Apesar do esforço dos defendentes em tentar justificar suas exigências para fins de habilitação técnica, este órgão técnico não pode deixar de cumprir a lei. O procedimento licitatório apresenta suas regras previstas na Lei n. 8.666/93 e de acordo com o princípio da legalidade só é permitido à Administração fazer ou deixar de fazer alguma coisa se prevista em lei.

Destarte, a Lei n. 8.666/93 em nenhum momento exige que a visita técnica seja feita por responsável técnico e muito menos que um dos atestados para fins de comprovação da capacidade técnico-profissional deverá ser do responsável técnico que efetuou a visita, assim se verificam ilegais e restritivas tais exigências, eis que totalmente desnecessárias para assegurar um efetivo cumprimento do contrato a ser celebrado, prejudicando assim a ampla participação no certame.

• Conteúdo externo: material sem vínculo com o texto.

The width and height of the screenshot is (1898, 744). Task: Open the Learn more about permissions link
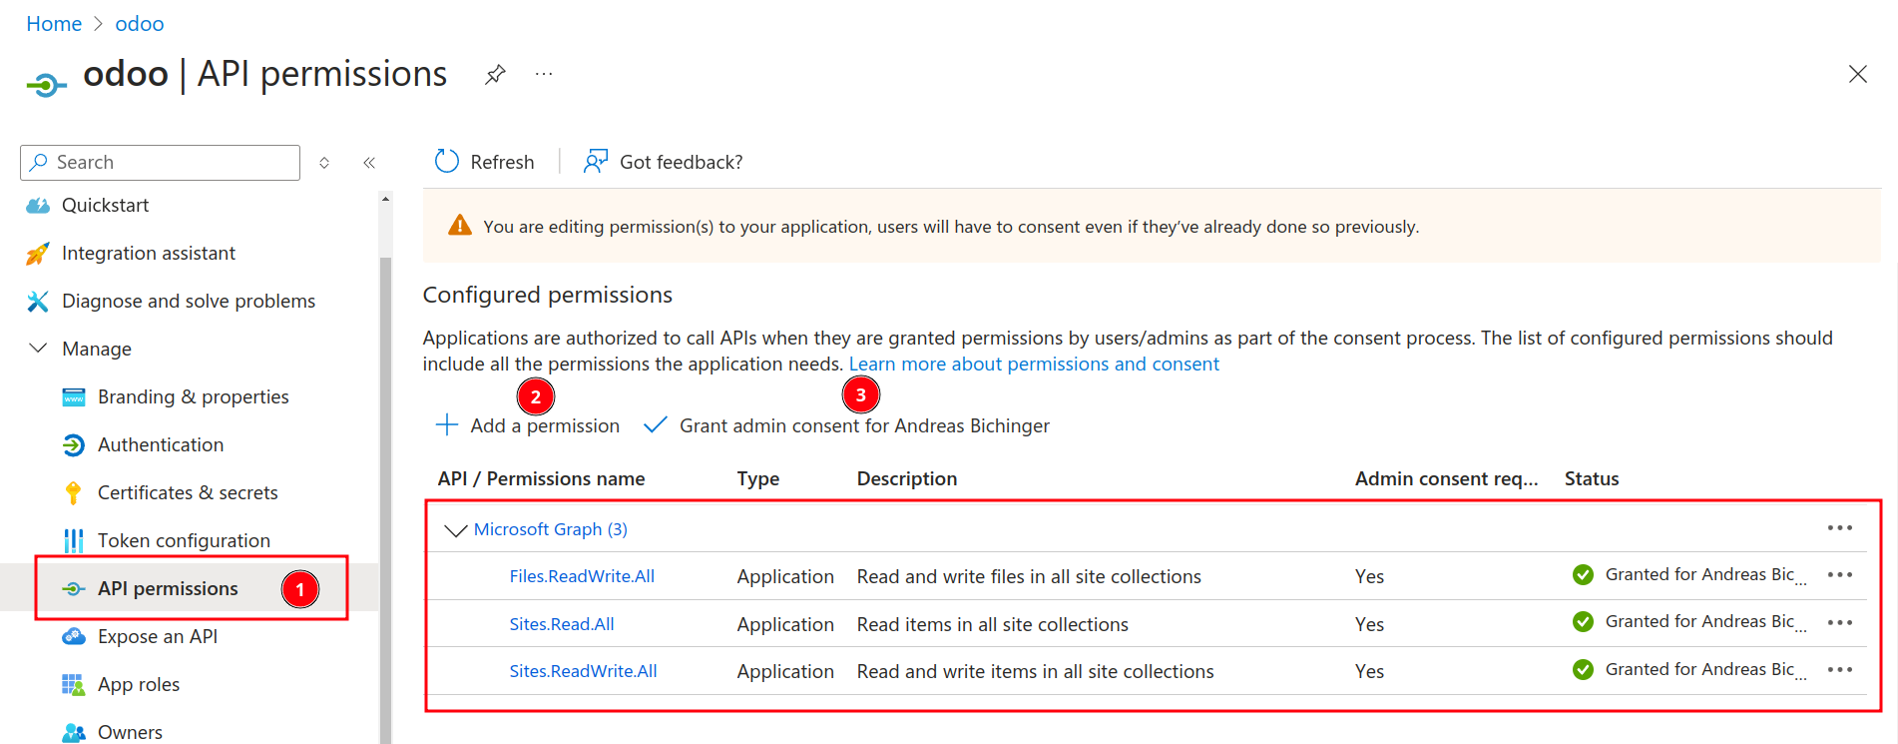point(1034,365)
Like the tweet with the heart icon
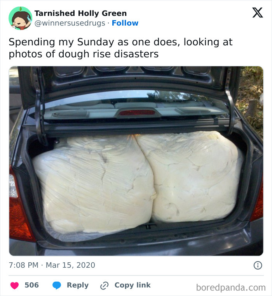 pos(14,285)
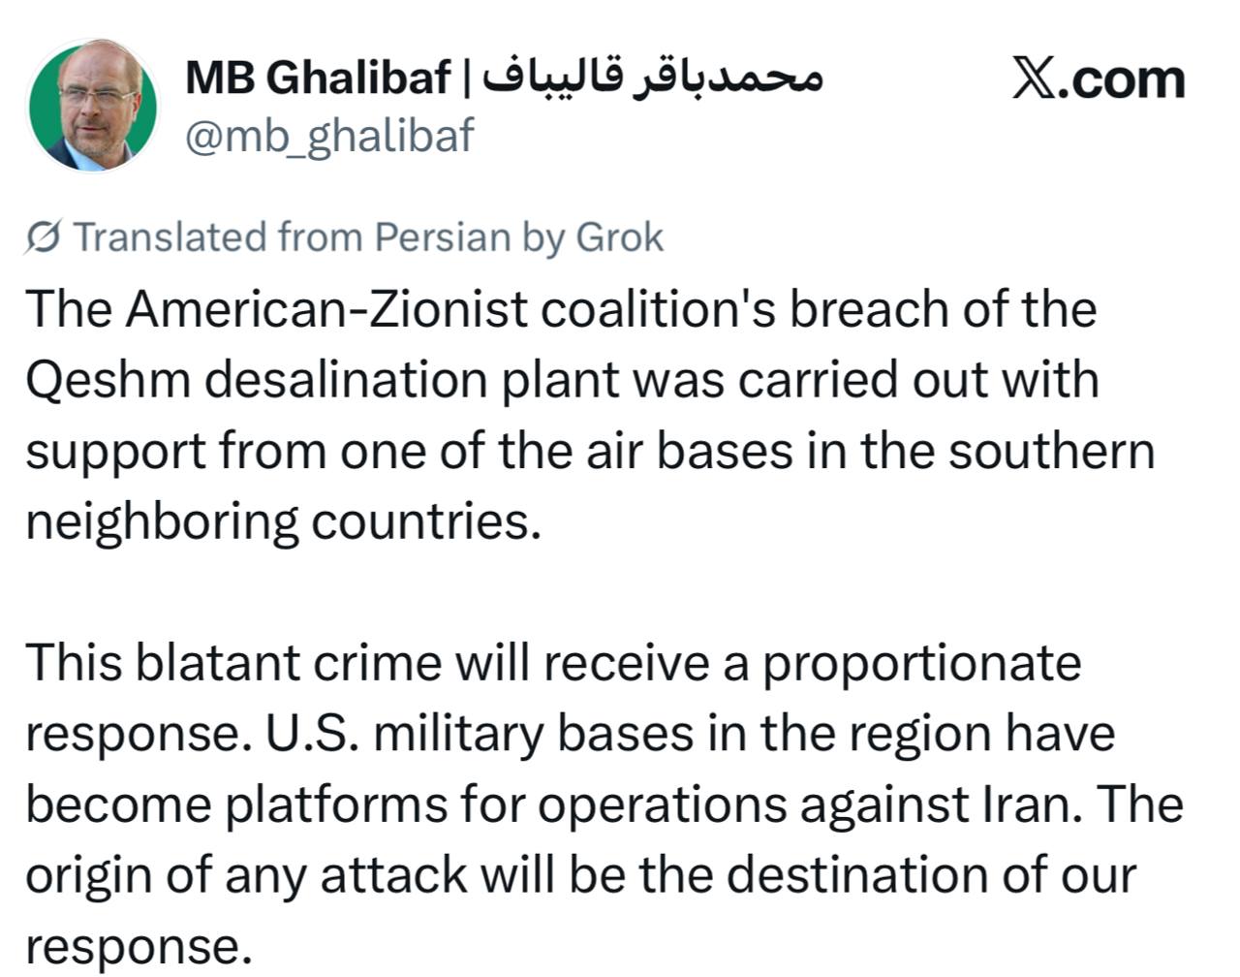Click the word "Iran." in the post
Image resolution: width=1240 pixels, height=977 pixels.
click(x=1027, y=804)
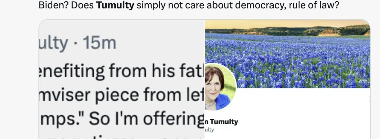Viewport: 380px width, 139px height.
Task: Click the text line beginning "mps." So I'm offering
Action: (x=121, y=119)
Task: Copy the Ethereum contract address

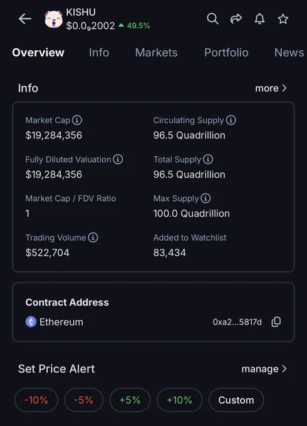Action: (x=276, y=321)
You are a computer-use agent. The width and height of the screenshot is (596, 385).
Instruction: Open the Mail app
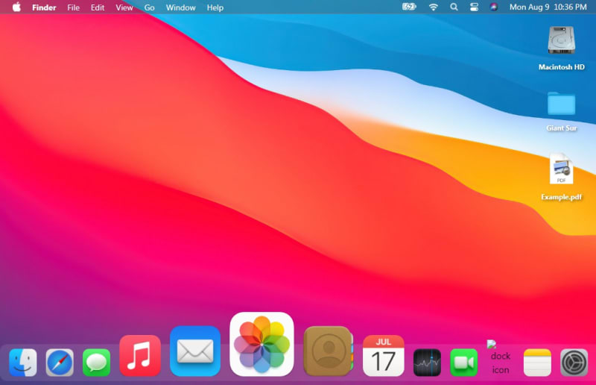(195, 351)
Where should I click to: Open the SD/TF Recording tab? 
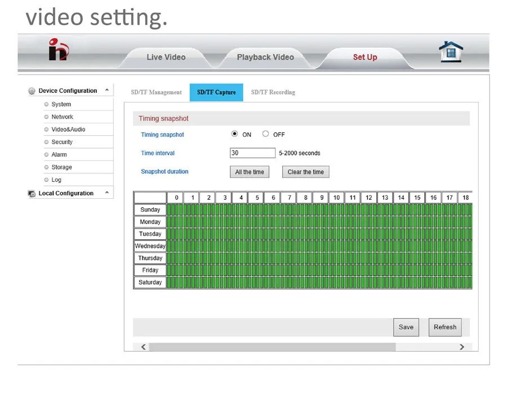click(273, 92)
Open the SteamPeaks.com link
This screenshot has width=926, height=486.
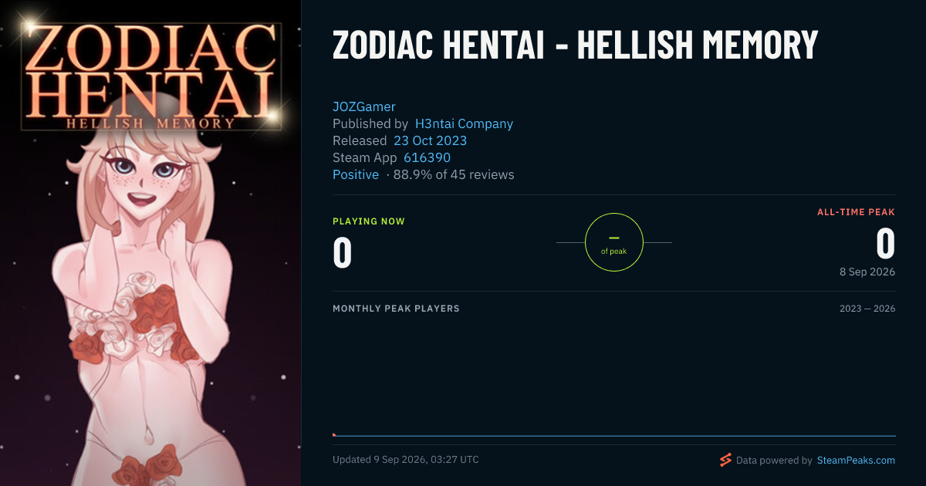(855, 460)
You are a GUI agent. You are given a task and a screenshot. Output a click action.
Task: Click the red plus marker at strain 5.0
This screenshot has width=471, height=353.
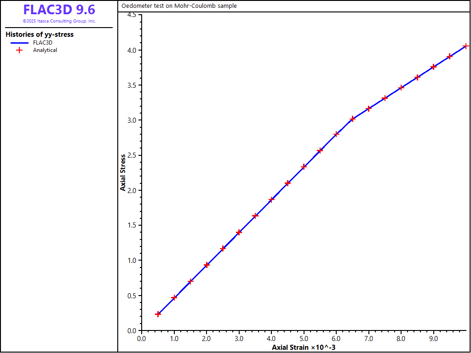point(304,167)
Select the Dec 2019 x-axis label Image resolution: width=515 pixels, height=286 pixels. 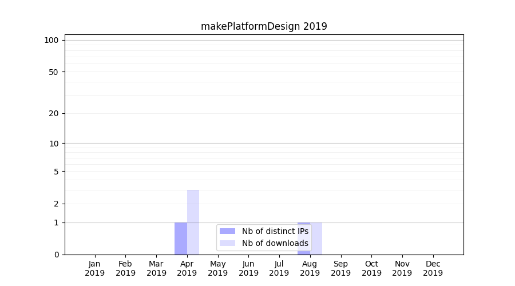(x=433, y=268)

Quanto à razoabilidade de cada um dos itens contidos na “Experiência e qualificação da empresa” e “Equipe técnica” a CAEP se manifestou, razão pela qual entende este órgão técnico que ela deve analisar a defesa.

Processo n. 776.849

Tratam os autos de denúncia formulada a esta Corte por GEA — Projetos Ltda, à vista do edital de licitação na modalidade Concorrência Pública n. DVLI.1020090012, instaurado pela Companhia de Saneamento de Minas Gerais — Copasa, destinada a selecionar a proposta mais vantajosa para a prestação dos serviços de gerenciamento e fiscalização de obras de implantação e ampliação dos sistemas de abastecimento de água e dos sistemas de esgotamento sanitário no âmbito da copanor, no valor estimado em r$34.662.655,40.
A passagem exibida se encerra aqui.